Channels ▼
RSS

Parallel

CUDA, Supercomputing for the Masses: Part 21


Shared Memory

Shared memory can be either 16KB or 48KB per SM. It is now arranged in 32 banks that are 32-bits wide, which means that working with 64-bit quantities in shared memory no longer causes warp serialization (NVIDIA Programming Guide section G.4.3.2). Previous generation GPUs required a workaround when storing 64-bit quantities in shared memory to avoid warp serialization that required splitting 64-bit data into two 32-bit values, storing them separately in shared memory then merging back to the original form at retrieval. This is no longer necessary on the Fermi, so if you used padding in legacy code to avoid shared memory bank conflicts on GT200/Tesla C1060:



__shared tile [16][17];

then be sure to change both tile size and padding to warp size for Fermi:



__shared tile [32][33];

However, the majority of 128-bit memory accesses will still cause a two-way bank conflict in shared memory.

Threads can communicate via shared memory without using _syncthreads, if they all belong to the same warp, e.g. if (tid < 32) { ... }

On Tesla C1060, a simple declaration was sufficient:


__shared__ int cross[32];

On C2050 (Fermi), make sure to have volatile in front of the shared memory declaration, if it is used for communication between warps in a thread block.



volatile __shared__ int cross[32];

The reason is:

  • C1060 (GT200) could access shared memory directly as operand.
  • C2050 (Fermi) uses load/store architecture into registers.

The volatile keyword avoids the risk that the compiler may silently cache the previously loaded shared memory value in a register, and fail to reload it again on next reference.

The bandwidth of shared memory is a challenge as noted in Vasily Volkov's GTC talk, "Better Performance at Lower Occupancy." Instead, it is recommended on slide 47 that the CUDA Programming Guide is incorrect - that accessing shared memory is not as fast as accessing a register even in the absence of a bank conflict. Further, this slide notes that the gap between shared memory and register bandwidth has increased with Fermi.

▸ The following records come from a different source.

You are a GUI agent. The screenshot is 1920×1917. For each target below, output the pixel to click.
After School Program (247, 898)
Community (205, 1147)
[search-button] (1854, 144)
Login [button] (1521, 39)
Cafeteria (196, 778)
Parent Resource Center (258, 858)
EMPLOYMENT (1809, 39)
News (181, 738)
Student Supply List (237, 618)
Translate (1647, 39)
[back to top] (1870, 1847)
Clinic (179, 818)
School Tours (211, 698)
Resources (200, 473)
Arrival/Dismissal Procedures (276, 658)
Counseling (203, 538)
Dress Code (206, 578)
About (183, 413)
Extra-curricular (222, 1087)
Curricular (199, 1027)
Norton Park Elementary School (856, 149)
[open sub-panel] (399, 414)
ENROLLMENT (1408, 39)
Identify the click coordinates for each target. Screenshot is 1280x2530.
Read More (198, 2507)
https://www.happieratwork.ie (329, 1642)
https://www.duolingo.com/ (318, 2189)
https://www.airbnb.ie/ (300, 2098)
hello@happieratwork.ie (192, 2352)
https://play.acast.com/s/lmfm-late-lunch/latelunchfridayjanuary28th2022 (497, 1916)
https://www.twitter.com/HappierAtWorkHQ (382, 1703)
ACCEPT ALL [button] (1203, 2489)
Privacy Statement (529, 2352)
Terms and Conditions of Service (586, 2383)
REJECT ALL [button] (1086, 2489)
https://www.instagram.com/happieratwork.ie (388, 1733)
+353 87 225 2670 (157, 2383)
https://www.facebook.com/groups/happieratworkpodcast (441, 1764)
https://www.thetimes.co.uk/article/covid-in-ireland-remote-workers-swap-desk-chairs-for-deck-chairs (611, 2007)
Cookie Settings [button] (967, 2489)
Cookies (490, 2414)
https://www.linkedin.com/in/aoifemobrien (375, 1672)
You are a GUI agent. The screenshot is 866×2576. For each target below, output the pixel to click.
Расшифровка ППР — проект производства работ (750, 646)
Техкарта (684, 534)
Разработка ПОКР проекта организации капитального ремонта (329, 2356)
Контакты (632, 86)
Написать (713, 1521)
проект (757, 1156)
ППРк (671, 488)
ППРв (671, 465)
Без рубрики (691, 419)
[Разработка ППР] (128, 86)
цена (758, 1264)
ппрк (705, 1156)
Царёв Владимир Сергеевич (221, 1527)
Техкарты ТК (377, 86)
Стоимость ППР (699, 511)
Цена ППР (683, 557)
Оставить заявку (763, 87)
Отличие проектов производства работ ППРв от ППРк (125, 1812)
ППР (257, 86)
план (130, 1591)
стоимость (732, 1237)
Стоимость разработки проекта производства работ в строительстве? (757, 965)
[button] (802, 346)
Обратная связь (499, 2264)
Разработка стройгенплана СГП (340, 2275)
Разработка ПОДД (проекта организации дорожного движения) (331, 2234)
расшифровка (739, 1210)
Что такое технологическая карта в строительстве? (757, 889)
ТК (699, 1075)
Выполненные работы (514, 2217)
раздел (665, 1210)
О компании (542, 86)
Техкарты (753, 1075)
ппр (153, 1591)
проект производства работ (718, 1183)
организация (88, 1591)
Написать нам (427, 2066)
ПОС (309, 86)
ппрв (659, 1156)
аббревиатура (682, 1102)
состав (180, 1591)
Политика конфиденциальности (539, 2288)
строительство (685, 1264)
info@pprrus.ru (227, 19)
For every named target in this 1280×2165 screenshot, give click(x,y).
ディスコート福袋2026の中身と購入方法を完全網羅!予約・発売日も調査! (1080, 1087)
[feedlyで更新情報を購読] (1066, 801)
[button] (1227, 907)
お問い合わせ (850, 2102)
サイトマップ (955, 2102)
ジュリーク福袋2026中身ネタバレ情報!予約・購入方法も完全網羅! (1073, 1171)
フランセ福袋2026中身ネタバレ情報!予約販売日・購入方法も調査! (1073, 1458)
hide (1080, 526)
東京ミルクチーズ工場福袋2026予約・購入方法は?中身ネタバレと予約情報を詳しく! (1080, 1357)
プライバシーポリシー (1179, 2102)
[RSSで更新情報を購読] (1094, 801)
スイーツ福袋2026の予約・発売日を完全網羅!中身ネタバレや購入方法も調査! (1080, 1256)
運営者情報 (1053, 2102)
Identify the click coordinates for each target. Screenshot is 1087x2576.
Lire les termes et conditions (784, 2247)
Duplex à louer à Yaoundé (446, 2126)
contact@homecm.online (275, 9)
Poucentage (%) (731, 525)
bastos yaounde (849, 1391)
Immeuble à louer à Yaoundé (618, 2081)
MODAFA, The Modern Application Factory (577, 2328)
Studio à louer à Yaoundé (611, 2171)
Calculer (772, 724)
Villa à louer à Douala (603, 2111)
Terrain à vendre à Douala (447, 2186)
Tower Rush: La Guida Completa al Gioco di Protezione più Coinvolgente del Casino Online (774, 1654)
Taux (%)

Specifically:

  • Shared memory bandwidth was more than 3x lower than register bandwidth on pre-Fermi GPUs.
  • Shared memory bandwidth is more than 6x lower that register bandwidth on Fermi.

This presentation also notes on slide 50 that the gap between shared memory and arithmetic throughput has increased with Fermi. The data on slide 50 shows:

  • G80-GT200: 16 banks vs. 8 thread processors (2:1)
  • GF100: 32 banks vs. 32 thread processors (1:1)
  • GF104: 32 banks vs. 48 thread processors (2:3)

For this reason, it is recommended that registers be used whenever possible even though the number of available registers has decreased on Fermi GPUs as noted below.

Register and local memory

Fermi supports 32K 32-bit registers that can provide up to 63 registers per thread and 21 if the threads are fully populated (according to David Kirk's August 2010 "CUDA and Fermi Update"). This is confusing because it looks like Fermi with 32k registers provides twice the number of registers (16k) that were available on a GT200 GPU. The reason is that a Fermi streaming multiprocessor is not the same as a G80 or GT200 streaming multiprocessor as is discussed next. In a nutshell:

  • The maximum number of possible registers is 63 because that is all the bits available for indexing into the register store.
  • If the SM is running 1,536 threads, then only 21 registers can be used due to limitations in the amount of memory available for registers.
  • This number degrades gracefully from 63 to 21 as the workload (and hence resource requirements) increases by number of threads.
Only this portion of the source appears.